Task item: From the article below on AI and U.S. labor productivity, quote word for word the passage that begins with the words containing "By Raphael Olszyna-Marzys, International" and ends with "travel is unmistakable.".

BEGIN Source extract

12 DEC, 2025

By Raphael Olszyna-Marzys, International Economist at J. Safra Sarasin
Early data suggest that artificial intelligence is already contributing to higher labor productivity in the United States, with gains ranging between 0.1% and 0.9%. Whether this translates into sustained economic growth will depend on how quickly adoption spreads, how effectively AI is integrated into workflows, and whether large technology companies can turn massive investments into sustainable profits.
It is clear that more companies are experimenting with AI. According to the Business Trends and Outlook Survey conducted by the U.S. Census Bureau, 9% of firms reported using AI in the production of goods and services in August, up from around 5% last December. About 14% expect to use AI over the next six months. The direction of travel is unmistakable.

END Source extract
BEGIN Data for analysis

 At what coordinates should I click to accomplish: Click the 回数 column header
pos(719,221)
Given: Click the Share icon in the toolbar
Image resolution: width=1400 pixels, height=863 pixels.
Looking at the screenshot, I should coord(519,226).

END Data for analysis

Reply:
By Raphael Olszyna-Marzys, International Economist at J. Safra Sarasin
Early data suggest that artificial intelligence is already contributing to higher labor productivity in the United States, with gains ranging between 0.1% and 0.9%. Whether this translates into sustained economic growth will depend on how quickly adoption spreads, how effectively AI is integrated into workflows, and whether large technology companies can turn massive investments into sustainable profits.
It is clear that more companies are experimenting with AI. According to the Business Trends and Outlook Survey conducted by the U.S. Census Bureau, 9% of firms reported using AI in the production of goods and services in August, up from around 5% last December. About 14% expect to use AI over the next six months. The direction of travel is unmistakable.